Due liste in campo a Caldarola con candidati alla poltrona di sindaco Giuseppe Fabbroni e Giovanni Ciarlantini. La composizione delle due liste ha generato il solito risveglio pre-elettorale che caratterizza il tempo che stiamo vivendo.
Voci, smentite, soffiate e curiosità diverse, hanno caratterizzato l’attesa morbosa dei componenti delle liste. Ora tutto volge verso il dibattito pre-elettorale con la presentazione dei programmi e dei candidati.
Ma la terza lista? Una domanda che trova risposta in un documento che abbiamo ricevuto e che pubblichiamo integralmente:
“Agli organi di stampa, inoltriamo una riflessione di alcuni cittadini che hanno avuto il piacere di stare insieme.
Dopo vari incontri tra amici e discussioni sul futuro di Caldarola, svanisce l’idea di mettere in campo una terza lista. Il nostro intento, vogliamo chiarire, non era finalizzato a metter insieme un gruppo di persone per fare una lista. Abbiamo fatto alcuni incontri e fra di noi c’era voglia di parlare e partecipare con entusiasmo, motivati dal desiderio di affrontare le situazioni del passato e di provare a capire se ci sono delle soluzioni.
“Ritorno al Centro” è stata l’idea di uno e condivisa con altri.
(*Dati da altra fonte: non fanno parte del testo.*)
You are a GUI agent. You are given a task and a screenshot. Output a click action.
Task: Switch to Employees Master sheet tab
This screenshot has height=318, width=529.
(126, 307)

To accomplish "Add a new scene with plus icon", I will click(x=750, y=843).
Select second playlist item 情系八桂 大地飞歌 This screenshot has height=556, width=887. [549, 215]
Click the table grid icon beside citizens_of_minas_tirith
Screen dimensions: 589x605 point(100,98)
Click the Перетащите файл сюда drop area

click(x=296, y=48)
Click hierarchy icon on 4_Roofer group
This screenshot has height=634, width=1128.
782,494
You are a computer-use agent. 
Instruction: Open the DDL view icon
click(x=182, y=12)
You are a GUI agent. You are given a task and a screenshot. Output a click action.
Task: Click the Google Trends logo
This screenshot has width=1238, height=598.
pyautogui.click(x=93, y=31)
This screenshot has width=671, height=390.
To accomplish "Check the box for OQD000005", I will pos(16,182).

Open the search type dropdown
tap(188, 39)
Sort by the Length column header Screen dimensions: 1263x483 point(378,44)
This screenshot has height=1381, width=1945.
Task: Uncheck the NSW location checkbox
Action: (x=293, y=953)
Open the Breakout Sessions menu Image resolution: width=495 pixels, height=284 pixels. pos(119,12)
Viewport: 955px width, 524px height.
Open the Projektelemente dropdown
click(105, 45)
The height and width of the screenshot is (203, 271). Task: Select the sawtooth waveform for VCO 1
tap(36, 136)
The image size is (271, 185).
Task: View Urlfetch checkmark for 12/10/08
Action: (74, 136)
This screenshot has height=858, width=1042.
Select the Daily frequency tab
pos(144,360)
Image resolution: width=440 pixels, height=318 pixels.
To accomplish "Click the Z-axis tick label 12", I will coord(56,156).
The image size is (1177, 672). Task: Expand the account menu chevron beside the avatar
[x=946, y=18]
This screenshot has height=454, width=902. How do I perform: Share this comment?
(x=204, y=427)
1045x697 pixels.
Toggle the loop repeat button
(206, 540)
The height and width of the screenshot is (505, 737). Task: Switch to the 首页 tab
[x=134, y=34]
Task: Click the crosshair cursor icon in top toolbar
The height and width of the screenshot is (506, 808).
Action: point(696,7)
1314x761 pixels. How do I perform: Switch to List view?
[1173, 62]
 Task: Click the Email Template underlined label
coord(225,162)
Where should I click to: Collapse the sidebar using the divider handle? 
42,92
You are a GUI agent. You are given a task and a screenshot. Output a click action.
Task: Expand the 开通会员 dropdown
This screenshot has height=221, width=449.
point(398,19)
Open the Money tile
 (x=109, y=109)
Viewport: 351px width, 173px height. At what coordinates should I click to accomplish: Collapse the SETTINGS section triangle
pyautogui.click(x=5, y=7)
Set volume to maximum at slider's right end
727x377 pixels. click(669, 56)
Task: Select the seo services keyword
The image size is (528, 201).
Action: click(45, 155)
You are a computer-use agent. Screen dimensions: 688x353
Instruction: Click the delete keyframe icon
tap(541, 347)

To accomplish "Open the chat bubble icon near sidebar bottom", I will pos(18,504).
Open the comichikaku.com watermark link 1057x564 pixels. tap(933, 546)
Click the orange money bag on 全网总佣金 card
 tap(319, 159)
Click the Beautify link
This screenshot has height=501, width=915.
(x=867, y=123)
Spieghiamo per non essere fraintesi. Il ritorno al Centro è una frase (l’dea di una lista e di un simbolo è stato un “gioco” per dire che le idee CENTRANO) che ha l’obiettivo di riportare al centro dell’attenzione i cittadini, spesso ignari delle attività dell’amministrazione Giuseppetti e della minoranza.

Durante le sincere e rispettose opinioni espresse dai partecipanti, è emersa l’ammissione dell’apatia diffusa tra i cittadini (compresi i presenti) e del disinteresse per il bene comune a vantaggio di interessi personali limitati.
Questa autocritica diventa fondamentale in una comunità che conosce i principi dell’educazione civica, ma ha dimenticato come metterli in pratica.
È stata più volte citata la questione morale, spesso presente nelle criticità osservate in televisione e che sembrano infiltrarsi nella piccola comunità caldarolese.
I miliardi destinati alla ricostruzione, contribuiscono all’allontanamento dal concetto di “cosa pubblica”, un termine che un tempo significava qualcosa di condiviso da tutti.
Emergono aspetti culturali che sembrano favorire l’allontanamento dei giovani dalla partecipazione pubblica, inducendoli a disinteressarsi fino a pochi mesi prima della composizione delle liste elettorali.
Questi eventi ripetuti nel tempo hanno portato molte persone a disilludersi, scoraggiandole e quasi invitandole a non prendere parte. Tuttavia, questo non fermerà l’impegno di chi vorrà continuare ad incontrarsi per parlare.
In ognuno di noi, è emerso il desiderio di sapere. Per questo parteciperemo agli incontri che saranno organizzati in questo mese. Ma dopo? Cosa accadrà?
Domande che in chi legge e in noi portano ad una sola consapevolezza. Ci rivedremo fra cinque anni e sarà sempre la stessa storia…
Ecco allora che nasce un (pio desiderio), formare un gruppo di lavoro aperto a tutti coloro che hanno idee e voglia di dire la propria. Se questo verrà fatto da una delle due liste, noi ci uniremo a loro.
Convinti che non serva fare un secondo gruppo (come non serve fare una terza lista contro nessuno).
Preferiamo stare con chi ama lavorare per il bene della collettività, partendo dal confronto.